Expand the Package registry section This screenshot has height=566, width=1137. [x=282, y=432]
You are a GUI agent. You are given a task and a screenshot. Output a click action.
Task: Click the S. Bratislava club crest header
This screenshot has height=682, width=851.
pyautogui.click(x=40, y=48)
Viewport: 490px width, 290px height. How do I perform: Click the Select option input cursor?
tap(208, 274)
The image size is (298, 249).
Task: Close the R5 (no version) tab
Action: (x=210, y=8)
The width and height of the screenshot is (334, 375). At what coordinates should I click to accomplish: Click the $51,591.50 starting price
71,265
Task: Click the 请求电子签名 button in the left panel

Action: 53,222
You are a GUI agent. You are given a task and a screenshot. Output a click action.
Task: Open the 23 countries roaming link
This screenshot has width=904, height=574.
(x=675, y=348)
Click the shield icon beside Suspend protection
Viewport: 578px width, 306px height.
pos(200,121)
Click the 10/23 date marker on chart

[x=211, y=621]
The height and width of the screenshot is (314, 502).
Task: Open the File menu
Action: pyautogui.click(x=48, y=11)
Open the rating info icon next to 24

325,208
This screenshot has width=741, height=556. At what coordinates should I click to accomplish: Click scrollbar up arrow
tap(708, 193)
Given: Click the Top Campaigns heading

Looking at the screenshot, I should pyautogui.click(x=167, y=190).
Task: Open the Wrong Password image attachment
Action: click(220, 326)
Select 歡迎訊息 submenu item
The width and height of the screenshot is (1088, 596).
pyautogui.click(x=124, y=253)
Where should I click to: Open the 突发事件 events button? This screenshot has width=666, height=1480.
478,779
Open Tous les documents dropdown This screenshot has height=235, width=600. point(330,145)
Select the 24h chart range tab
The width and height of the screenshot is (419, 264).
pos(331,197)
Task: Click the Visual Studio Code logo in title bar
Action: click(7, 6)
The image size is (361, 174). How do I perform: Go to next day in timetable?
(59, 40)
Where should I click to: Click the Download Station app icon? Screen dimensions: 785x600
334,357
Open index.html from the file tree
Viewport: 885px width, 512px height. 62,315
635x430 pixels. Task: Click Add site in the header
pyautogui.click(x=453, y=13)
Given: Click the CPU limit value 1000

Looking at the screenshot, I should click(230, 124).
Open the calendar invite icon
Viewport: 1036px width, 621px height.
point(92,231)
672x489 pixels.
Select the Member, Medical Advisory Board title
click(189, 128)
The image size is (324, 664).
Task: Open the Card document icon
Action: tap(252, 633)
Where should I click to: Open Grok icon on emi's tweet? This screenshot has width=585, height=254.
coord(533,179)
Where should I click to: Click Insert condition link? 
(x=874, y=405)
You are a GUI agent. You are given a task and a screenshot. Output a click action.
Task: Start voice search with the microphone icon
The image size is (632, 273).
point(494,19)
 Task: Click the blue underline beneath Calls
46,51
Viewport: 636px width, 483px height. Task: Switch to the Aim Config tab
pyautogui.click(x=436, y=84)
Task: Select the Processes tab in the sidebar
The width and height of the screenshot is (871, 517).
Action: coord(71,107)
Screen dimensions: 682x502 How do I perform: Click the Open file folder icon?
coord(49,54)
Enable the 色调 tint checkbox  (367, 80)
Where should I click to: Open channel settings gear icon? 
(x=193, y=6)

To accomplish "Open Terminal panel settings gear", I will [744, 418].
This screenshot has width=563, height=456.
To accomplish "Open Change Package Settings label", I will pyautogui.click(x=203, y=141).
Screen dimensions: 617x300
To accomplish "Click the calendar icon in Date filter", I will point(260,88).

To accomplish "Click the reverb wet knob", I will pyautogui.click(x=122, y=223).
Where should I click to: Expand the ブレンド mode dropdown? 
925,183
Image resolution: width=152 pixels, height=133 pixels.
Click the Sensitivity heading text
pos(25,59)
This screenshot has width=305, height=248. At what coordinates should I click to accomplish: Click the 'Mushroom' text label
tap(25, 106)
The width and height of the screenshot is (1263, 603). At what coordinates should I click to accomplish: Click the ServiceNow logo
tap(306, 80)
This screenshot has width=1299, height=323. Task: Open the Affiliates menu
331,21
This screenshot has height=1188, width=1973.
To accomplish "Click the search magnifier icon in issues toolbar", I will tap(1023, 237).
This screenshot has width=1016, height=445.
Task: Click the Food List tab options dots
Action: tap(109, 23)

##############################

• Assigned task:
If a line in the records contains the word "Package", copy it out.

• Problem solution:
Expand the Package registry section This screenshot has height=566, width=1137. [x=282, y=432]
To accomplish "Open Change Package Settings label", I will pyautogui.click(x=203, y=141).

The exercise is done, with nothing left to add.